Genetic Analysis of the Interleukin-18 System Highlights the Role of the Interleukin-18 Gene in Cardiovascular Disease

Abstract

Background— Interleukin (IL)-18 plays a key role in atherosclerosis and its complications. The present study investigated the genetic variability of 4 genes of the IL-18 system— IL18 , IL18R1 , IL18RAP , and IL18BP —in relation to circulating IL-18 levels and cardiovascular mortality. Methods and Results— Twenty-two polymorphisms were genotyped in 1288 patients with coronary artery disease prospectively followed up during a median period of 5.9 years. The end point was death from cardiovascular causes (n=142).
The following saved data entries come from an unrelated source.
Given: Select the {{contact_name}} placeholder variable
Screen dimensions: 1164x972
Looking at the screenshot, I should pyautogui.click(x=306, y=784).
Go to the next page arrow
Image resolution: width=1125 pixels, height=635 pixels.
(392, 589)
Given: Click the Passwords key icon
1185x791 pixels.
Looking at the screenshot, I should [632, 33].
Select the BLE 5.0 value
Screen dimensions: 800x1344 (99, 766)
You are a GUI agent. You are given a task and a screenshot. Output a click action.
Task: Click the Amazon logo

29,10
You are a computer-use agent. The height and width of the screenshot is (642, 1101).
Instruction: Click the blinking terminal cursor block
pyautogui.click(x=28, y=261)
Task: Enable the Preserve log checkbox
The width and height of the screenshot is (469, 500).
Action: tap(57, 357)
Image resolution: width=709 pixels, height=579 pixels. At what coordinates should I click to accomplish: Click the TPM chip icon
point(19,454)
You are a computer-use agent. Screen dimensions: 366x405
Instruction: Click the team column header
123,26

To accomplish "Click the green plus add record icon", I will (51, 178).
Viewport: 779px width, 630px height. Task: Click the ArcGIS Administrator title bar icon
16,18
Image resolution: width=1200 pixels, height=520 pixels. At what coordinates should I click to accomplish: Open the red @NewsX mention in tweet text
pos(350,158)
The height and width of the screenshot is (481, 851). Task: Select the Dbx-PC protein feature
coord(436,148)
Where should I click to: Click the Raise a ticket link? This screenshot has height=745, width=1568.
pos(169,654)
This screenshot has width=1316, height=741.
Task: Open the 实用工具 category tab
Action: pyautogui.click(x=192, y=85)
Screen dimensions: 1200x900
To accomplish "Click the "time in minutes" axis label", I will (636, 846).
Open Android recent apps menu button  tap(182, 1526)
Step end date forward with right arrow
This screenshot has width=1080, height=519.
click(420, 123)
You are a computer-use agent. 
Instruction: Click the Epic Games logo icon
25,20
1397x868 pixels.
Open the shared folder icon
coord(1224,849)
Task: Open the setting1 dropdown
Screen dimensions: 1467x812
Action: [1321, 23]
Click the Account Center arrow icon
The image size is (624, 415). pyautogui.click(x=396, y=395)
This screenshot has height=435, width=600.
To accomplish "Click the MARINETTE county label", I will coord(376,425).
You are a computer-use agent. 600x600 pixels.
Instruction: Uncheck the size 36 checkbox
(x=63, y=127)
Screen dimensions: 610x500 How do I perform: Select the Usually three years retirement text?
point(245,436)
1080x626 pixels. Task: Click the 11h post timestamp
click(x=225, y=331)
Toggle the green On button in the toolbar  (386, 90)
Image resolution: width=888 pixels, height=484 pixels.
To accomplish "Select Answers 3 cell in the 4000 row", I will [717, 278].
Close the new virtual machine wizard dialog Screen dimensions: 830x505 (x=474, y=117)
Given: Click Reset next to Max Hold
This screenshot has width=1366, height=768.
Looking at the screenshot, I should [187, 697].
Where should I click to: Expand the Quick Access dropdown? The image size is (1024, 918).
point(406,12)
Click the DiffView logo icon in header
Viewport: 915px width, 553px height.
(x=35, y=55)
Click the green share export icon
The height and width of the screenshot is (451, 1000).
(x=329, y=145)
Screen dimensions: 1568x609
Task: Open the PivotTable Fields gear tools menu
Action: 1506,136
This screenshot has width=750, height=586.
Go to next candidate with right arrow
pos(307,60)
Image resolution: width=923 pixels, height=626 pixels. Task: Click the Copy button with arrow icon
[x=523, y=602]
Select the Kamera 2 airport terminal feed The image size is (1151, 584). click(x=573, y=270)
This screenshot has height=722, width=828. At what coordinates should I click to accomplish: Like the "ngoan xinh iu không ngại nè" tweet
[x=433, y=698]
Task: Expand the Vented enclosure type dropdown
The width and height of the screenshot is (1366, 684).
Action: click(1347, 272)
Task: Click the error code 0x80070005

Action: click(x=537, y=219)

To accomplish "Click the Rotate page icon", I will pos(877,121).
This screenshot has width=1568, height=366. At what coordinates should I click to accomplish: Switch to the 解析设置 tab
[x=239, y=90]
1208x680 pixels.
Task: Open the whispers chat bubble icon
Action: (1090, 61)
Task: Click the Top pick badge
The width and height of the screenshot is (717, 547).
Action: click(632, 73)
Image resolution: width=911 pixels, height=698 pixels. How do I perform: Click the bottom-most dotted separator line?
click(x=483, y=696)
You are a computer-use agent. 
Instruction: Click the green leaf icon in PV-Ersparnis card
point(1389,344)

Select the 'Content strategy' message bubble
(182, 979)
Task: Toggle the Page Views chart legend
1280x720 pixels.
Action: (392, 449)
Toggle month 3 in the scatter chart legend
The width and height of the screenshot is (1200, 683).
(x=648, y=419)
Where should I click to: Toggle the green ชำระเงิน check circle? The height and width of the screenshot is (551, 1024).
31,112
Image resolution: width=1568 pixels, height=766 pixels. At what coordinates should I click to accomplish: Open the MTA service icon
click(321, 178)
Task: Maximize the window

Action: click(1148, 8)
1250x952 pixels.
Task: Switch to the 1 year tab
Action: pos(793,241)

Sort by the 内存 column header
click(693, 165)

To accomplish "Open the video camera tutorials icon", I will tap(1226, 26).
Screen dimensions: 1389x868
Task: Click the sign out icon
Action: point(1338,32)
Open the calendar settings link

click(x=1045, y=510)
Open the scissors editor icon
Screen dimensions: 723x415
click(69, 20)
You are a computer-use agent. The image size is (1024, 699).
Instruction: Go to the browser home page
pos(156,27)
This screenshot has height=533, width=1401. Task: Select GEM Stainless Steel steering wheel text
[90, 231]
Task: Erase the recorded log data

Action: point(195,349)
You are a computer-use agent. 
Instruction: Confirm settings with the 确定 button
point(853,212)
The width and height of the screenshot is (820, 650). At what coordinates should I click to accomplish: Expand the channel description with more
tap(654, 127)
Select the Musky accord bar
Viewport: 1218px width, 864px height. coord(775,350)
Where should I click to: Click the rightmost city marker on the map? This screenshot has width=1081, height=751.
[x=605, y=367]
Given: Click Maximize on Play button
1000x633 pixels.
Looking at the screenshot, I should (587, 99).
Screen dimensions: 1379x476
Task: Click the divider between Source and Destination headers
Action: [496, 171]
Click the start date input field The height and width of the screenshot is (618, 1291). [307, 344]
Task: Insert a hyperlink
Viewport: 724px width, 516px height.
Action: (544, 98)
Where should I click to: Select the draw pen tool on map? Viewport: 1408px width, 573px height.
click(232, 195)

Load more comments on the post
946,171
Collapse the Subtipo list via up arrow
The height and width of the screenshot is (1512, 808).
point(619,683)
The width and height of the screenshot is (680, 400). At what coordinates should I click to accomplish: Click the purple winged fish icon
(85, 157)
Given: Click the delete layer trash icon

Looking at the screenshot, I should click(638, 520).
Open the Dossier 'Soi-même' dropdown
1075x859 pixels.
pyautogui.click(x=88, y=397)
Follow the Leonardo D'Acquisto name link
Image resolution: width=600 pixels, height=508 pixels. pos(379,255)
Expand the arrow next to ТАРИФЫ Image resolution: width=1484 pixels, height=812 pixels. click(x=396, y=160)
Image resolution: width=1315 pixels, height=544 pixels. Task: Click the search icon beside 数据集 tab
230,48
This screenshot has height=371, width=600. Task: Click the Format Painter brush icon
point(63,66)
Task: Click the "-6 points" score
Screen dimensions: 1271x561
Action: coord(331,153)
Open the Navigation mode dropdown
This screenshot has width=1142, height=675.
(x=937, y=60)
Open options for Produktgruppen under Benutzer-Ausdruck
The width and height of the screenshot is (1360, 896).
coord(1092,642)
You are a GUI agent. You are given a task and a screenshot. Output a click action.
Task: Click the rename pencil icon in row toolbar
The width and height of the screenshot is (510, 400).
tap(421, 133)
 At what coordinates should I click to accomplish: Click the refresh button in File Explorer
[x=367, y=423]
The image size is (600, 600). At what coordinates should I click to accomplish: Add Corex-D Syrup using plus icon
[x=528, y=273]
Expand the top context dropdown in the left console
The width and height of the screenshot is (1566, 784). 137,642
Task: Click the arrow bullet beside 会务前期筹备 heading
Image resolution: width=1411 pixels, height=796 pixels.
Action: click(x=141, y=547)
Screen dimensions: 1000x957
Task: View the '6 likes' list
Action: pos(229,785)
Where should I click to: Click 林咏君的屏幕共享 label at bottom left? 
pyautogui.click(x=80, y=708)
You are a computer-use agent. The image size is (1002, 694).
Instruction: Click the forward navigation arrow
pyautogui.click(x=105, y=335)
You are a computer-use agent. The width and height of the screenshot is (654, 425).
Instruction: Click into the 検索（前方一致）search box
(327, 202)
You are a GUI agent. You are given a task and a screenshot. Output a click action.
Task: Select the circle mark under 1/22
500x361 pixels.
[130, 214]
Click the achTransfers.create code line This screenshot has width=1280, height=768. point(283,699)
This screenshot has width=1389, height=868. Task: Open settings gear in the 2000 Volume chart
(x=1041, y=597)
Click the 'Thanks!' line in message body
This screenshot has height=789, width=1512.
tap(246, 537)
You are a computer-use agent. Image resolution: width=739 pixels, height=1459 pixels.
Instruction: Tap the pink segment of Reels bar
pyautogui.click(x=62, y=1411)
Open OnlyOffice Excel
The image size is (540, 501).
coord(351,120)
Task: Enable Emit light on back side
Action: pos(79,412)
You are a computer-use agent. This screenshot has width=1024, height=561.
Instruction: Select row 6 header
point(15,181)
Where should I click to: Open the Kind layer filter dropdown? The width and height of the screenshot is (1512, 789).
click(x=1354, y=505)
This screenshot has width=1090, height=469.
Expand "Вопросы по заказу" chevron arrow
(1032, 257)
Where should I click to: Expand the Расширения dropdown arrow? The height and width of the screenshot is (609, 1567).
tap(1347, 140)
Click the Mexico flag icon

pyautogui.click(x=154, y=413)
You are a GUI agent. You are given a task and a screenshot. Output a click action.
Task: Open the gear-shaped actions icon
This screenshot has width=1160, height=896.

Baseline IL-18 levels were predictive of cardiovascular deaths occurring during ≤4 years of follow-up (HR=2.96, 95% CI 1.54 to 5.70, P =0.001 for the top compared with the bottom quartile) but not of later deaths. Haplotypes of the IL18 gene were associated with IL-18 levels ( P =0.002) and cardiovascular mortality ( P =0.006) after adjustment for cardiovascular risk factors. The same haplotype was associated with both a 9% lowering effect on IL-18 levels and a protective effect on risk (HR=0.57, 95% CI 0.36 to 0.92). IL18 haplotypes explained only 2% of IL-18 variability. Adjustment for baseline IL-18 levels abolished the association of haplotypes with cardiovascular risk. The haplotype associated with phenotypes was the only one carrying the minor allele of the IL18 /A+183G polymorphism located in the 3′untranslated region and potentially affecting mRNA stability. The other genes of the system were not related to IL-18 levels or cardiovascular outcome. Conclusion— Variations of the IL18 gene consistently influence circulating levels of IL-18 and clinical outcome in patients with coronary artery disease, which supports the hypothesis of a causal role of IL-18 in atherosclerosis and its complications.